Саня неловко выдрался из железных бабкиных пальцев и побежал, она еще что-то участливо крикнула вслед — не слышал.
За калиткой — дремотная тишина, пчелиный налаженный гул. Чертенок беззвучно хохотал, выглядывая из крапивных зарослей.

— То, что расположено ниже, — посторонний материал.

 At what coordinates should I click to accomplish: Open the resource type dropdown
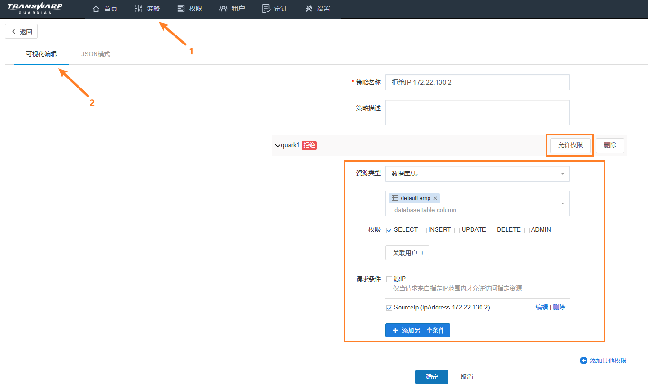(477, 174)
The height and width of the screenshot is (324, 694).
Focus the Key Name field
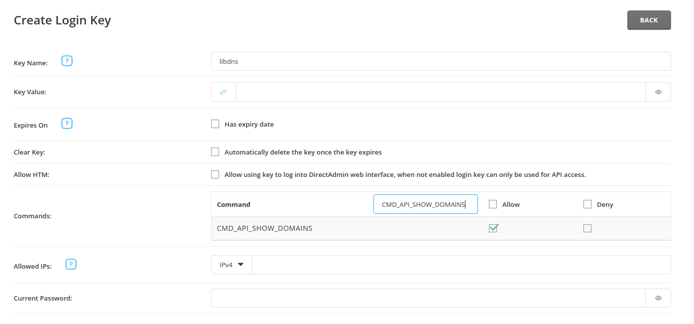click(x=441, y=61)
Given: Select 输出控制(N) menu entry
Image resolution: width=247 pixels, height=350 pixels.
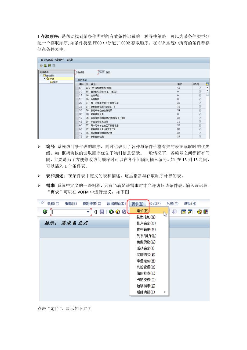Looking at the screenshot, I should tap(146, 217).
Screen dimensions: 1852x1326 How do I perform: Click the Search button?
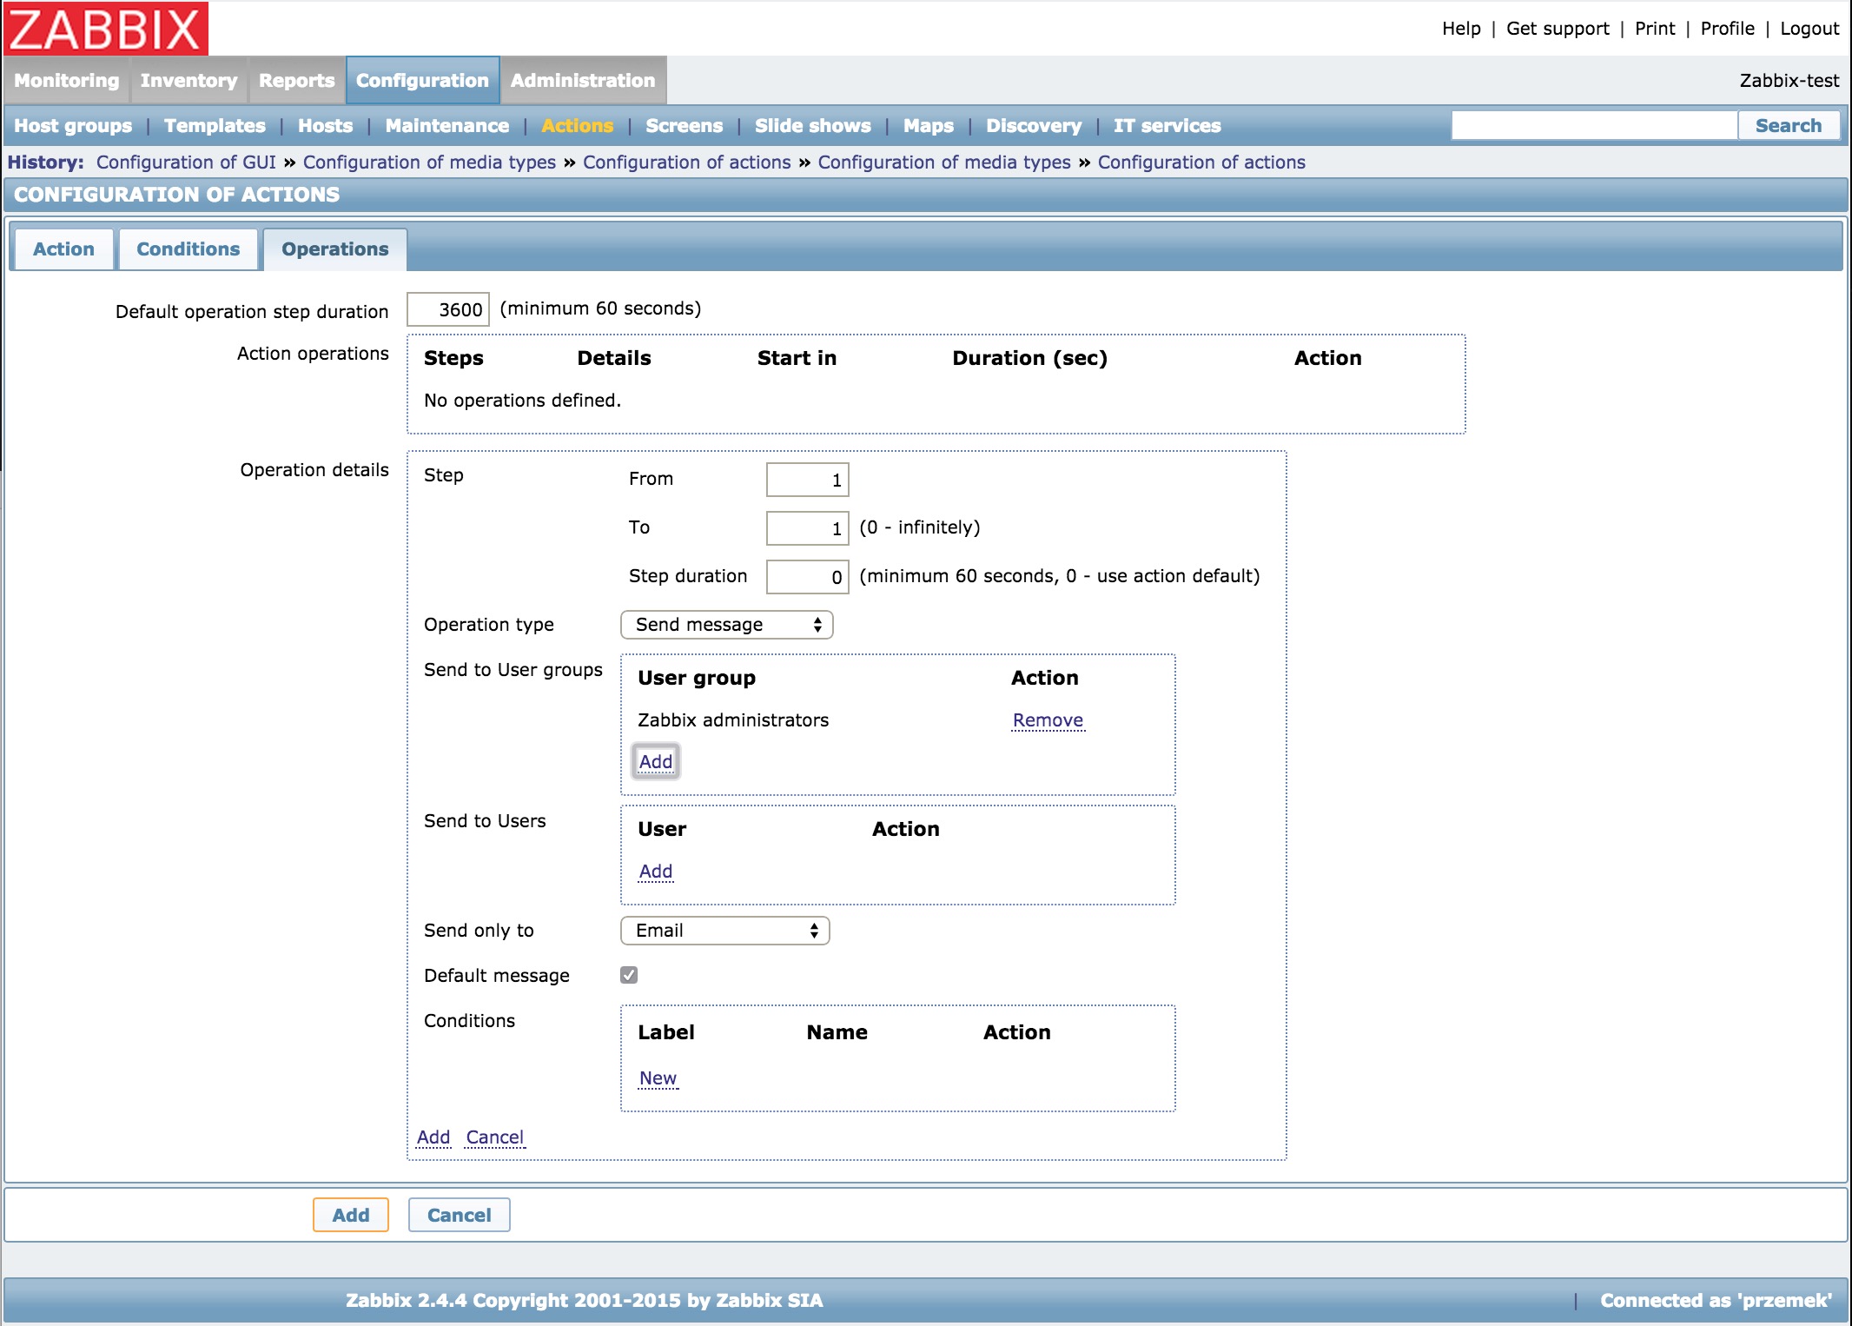click(1788, 126)
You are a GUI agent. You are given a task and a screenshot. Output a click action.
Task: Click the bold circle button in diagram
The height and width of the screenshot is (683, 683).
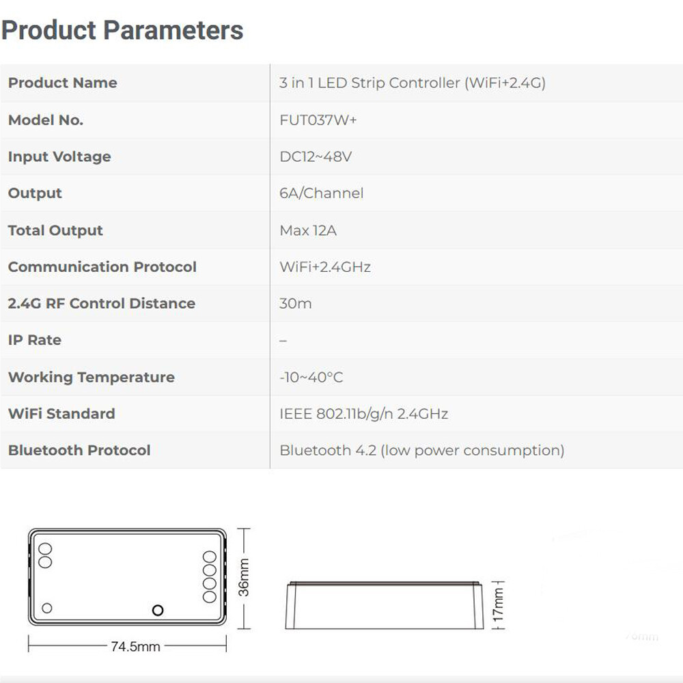coord(158,610)
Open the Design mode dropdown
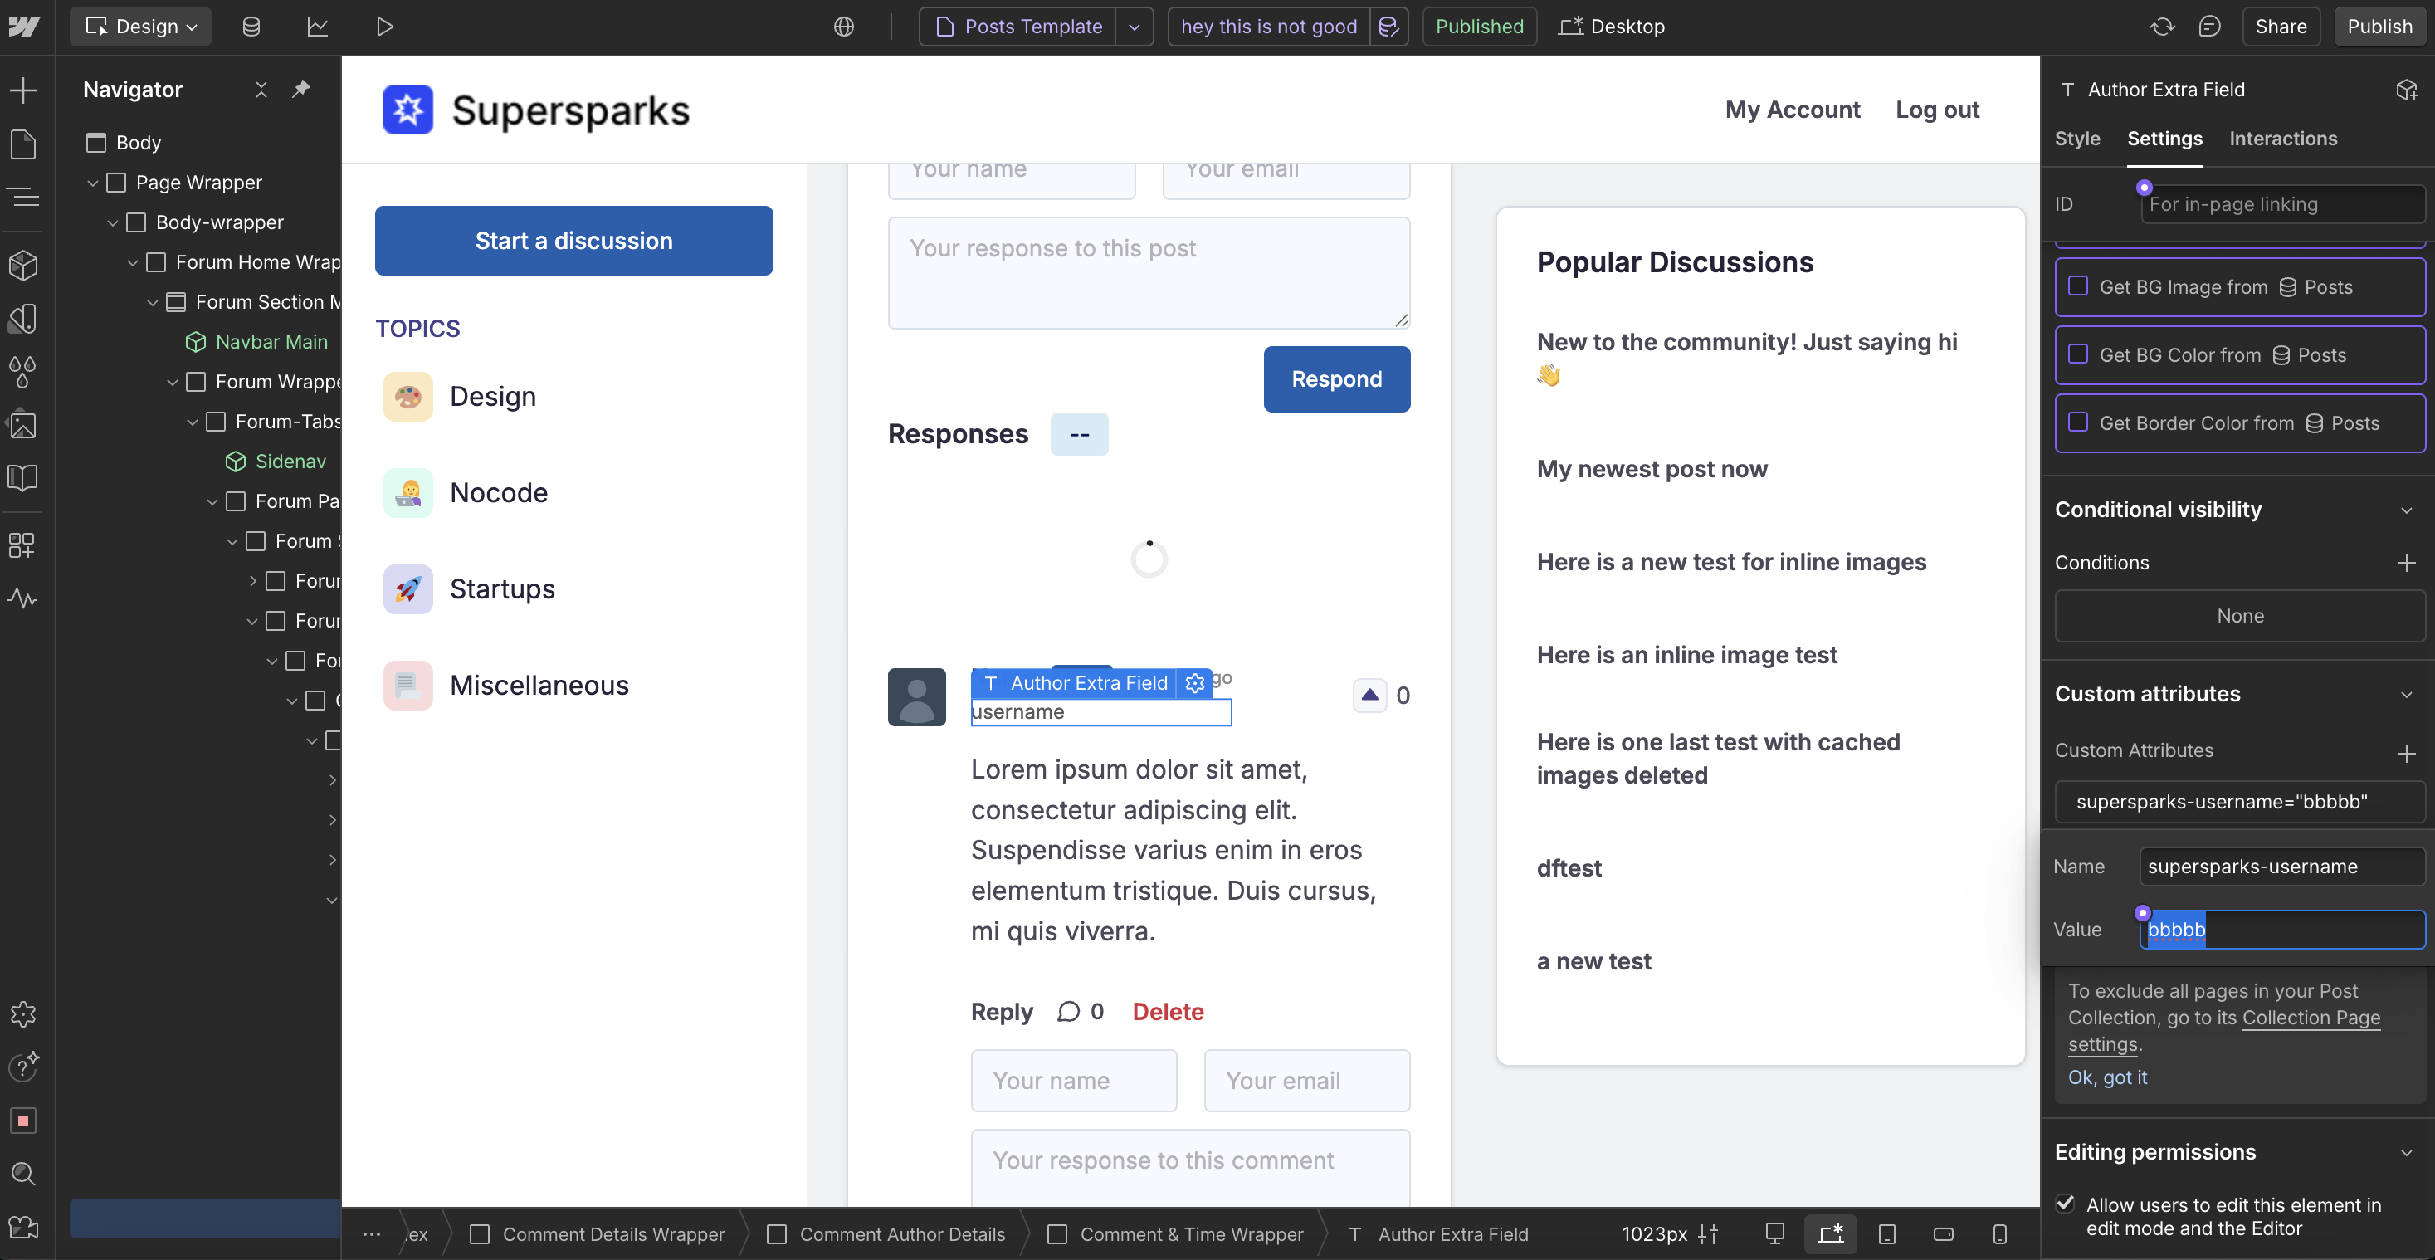Viewport: 2435px width, 1260px height. (x=141, y=26)
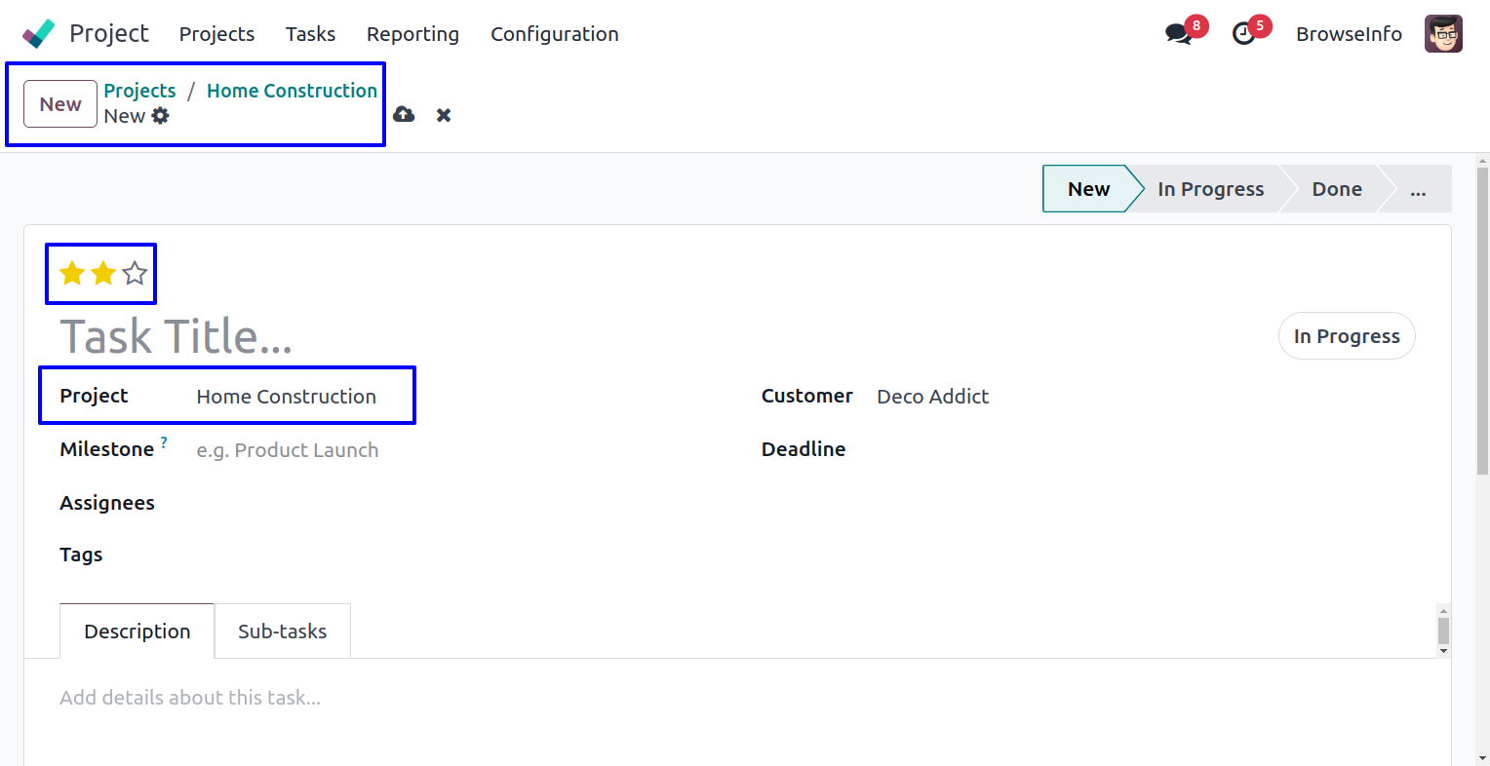Screen dimensions: 1490x766
Task: Go to Home Construction breadcrumb link
Action: (292, 91)
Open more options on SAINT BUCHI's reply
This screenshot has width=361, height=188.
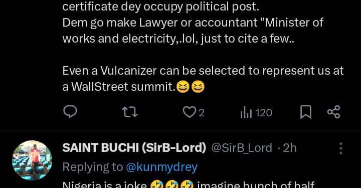coord(341,148)
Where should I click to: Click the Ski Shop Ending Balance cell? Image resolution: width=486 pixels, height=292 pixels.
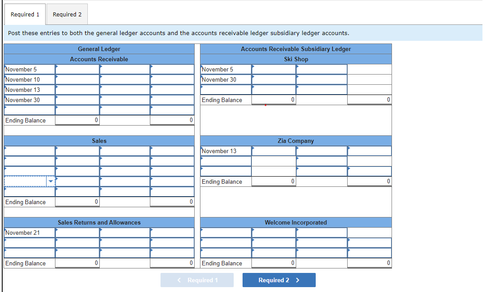tap(273, 100)
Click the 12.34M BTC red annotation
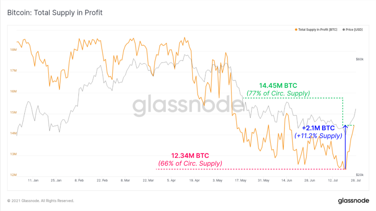The image size is (376, 211). pos(190,155)
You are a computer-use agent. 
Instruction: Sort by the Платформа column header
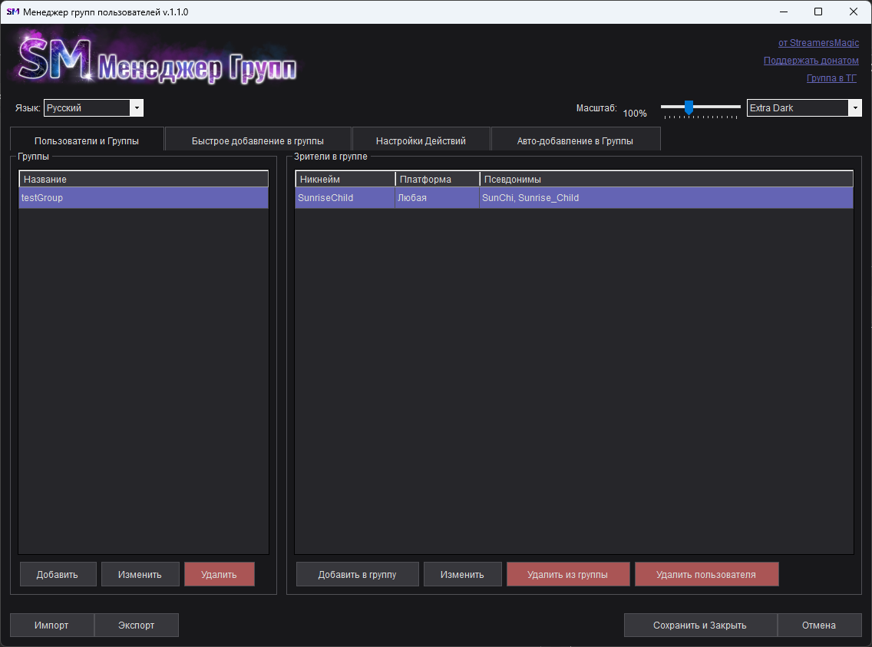pos(437,180)
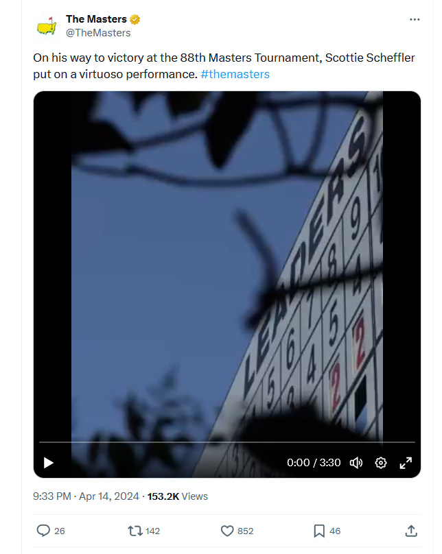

Отец, обняв колени, сидел, сгорбатясь, на крыше, смотрел в небо, на счастливых своих голубей. «Почему не на работе?»
— А-а, — сказал он, услышав шаги. — Ты… А я вот… Отгул…
Глаза сына блеснули.
— Слазь, — сказал негромко, но отец расслышал, поспешно стал сползать животом к краю крыши, нашаривать босой ногой перекладину хлипкой лестницы. Спустился, встал, одергивая рубаху — небритый, неглаженый:
— Ну, это, обедать?.. Бабка вон щей… Дед Кузьмин яичек…
— Опять? — принюхался сын, и отец опустил глаза.